Zoom it in: criminals use names of popular social meeting applications to distribute cyber threats

With the rise of social distancing, Kaspersky experts investigated the threat landscape for social meeting applications to make sure users are safe and their communication experience is enjoyable. Subsequent analysis detected around 1300 files that have names similar to prominent applications like Zoom, Webex, and Slack. Social meeting applications currently provide easy ways for people to connect via video, audio or text when no other means of communication are available. However, cyber fraudsters do not hesitate to use this fact and try to distribute various cyber threats under the guise of popular apps.

Amid those 1300 files, 200 various threats were detected.

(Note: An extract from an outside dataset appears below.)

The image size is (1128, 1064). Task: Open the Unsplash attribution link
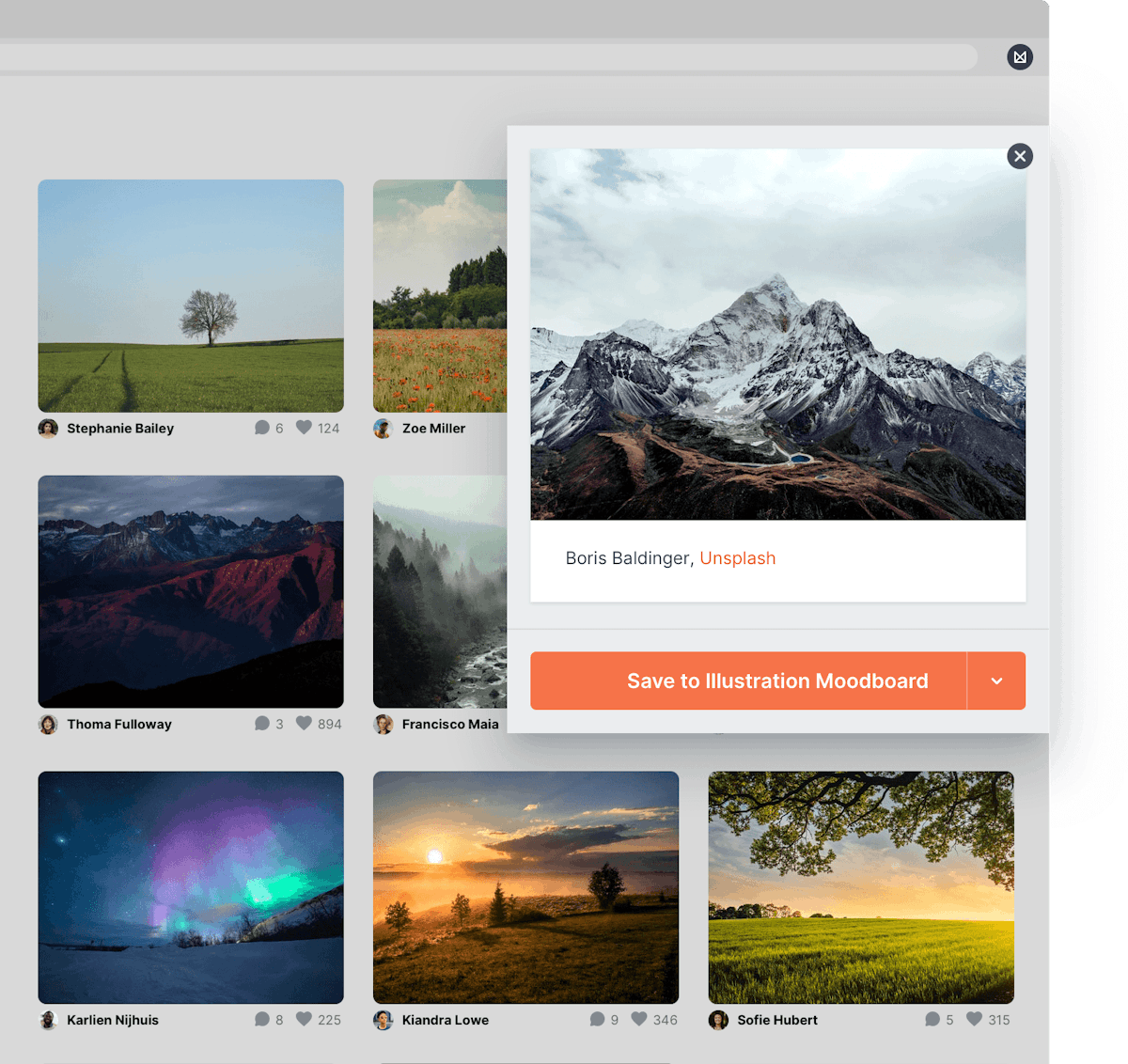(738, 557)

The most prevalent are two adware families – DealPly and DownloadSponsor. 

Both families are installers that show ads or download adware modules. Such software typically appears on users’ devices once they are downloaded from unofficial marketplaces. 

While adware is not a type of malicious software, it can still pose a privacy risk. Kaspersky products successfully detect and block DealPly and DownloadSponsor.

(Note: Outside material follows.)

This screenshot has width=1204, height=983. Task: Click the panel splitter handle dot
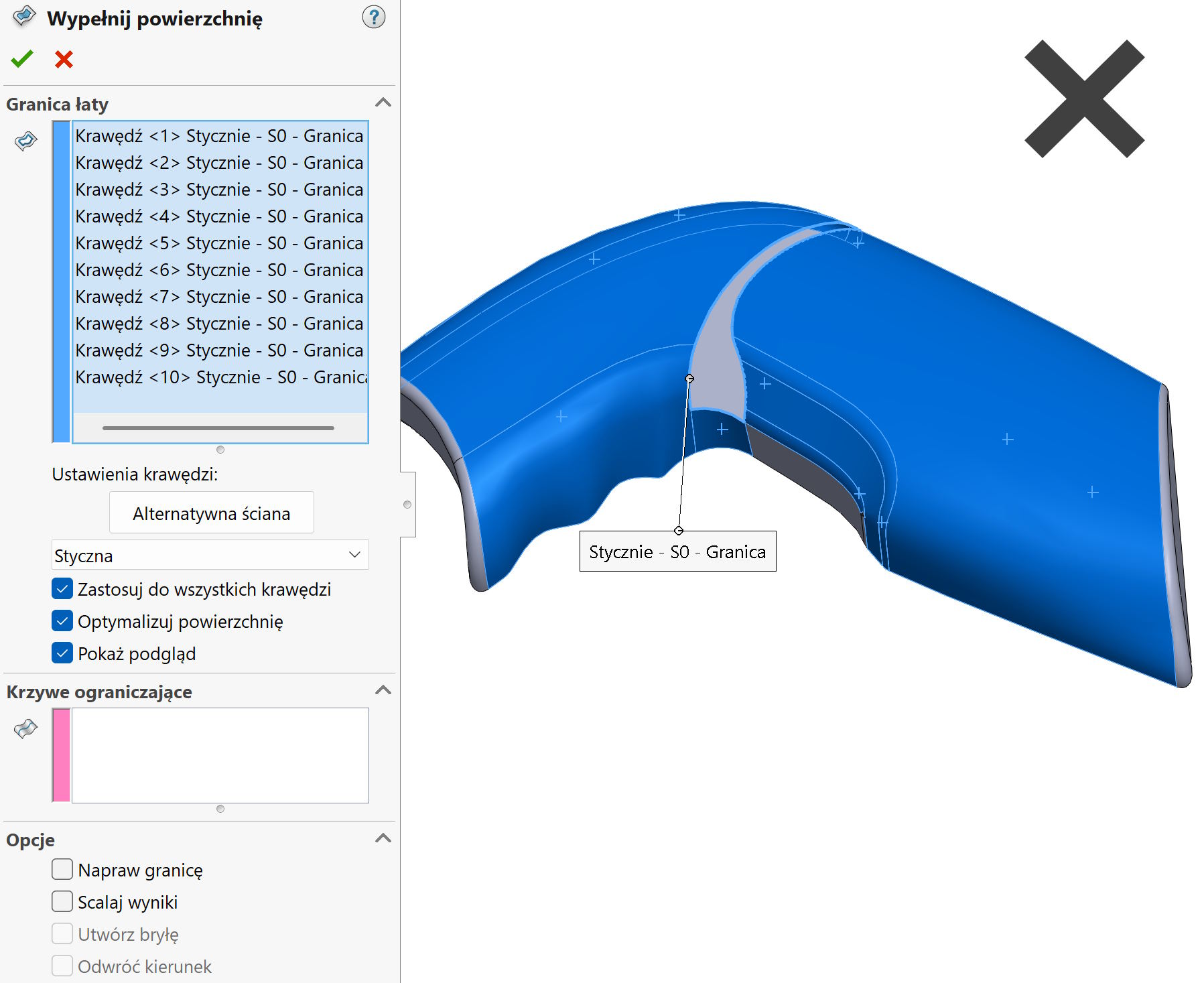coord(407,505)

Apart from adware, in a few cases Kaspersky experts found threats disguised as .lnk files –shortcuts to applications. In fact, the vast majority of them were detected as Exploit.Win32.CVE-2010-2568 - a quite old, yet still widespread malicious code that allows the attackers to infect some computers with additional malware.

The real “king” of social meeting applications in terms of the one whose name is most used by criminals to try to distribute cyber threats is Skype. Kaspersky experts were able to find 120,000 various suspicious files that use the name of this application. Moreover, unlike the names of other apps, this particular name is used to distribute not only adware, but also various malware — particularly Trojans. 

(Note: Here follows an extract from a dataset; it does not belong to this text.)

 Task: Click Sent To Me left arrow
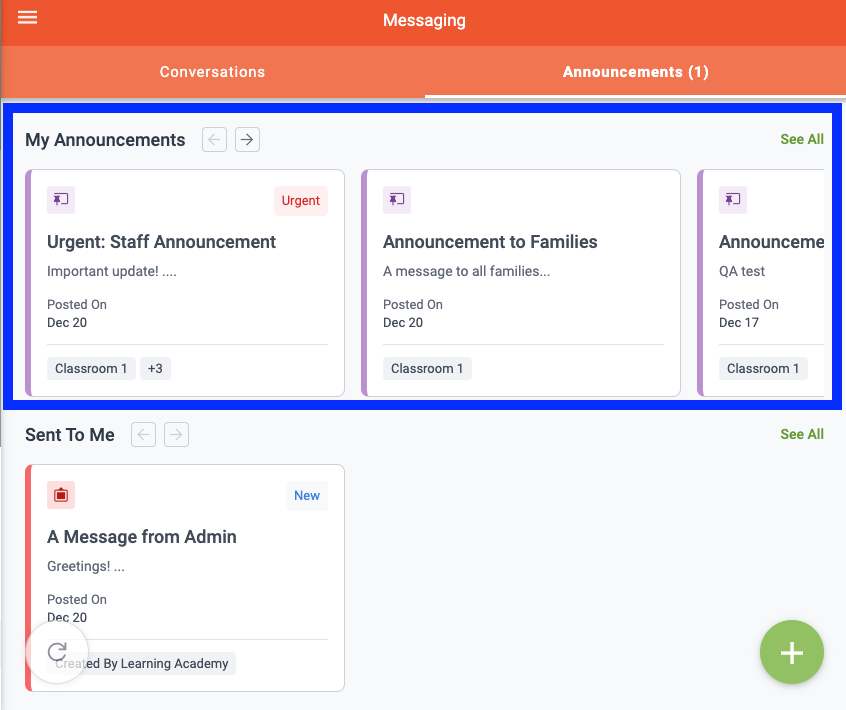click(144, 434)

“To be clear: it doesn’t look like there is a dramatic spike in the number of attacks or number of files that are disguised as popular social meeting apps. The actual numbers of these files that we are seeing in the wild are quite moderate. They are not moderate when it comes to Skype, but this application, due to its popularity, has traditionally been a target for cyberthreat actors for many years. At the same time, we consider it important to let people know about the existence of such threats. In the current landscape, when most of us are working from home, it is extremely important to make sure that what we use as a tool for online social meeting is downloaded from a legitimate source, set up properly and doesn’t have severe unpatched vulnerabilities,” comments Denis Parinov, security expert at Kaspersky.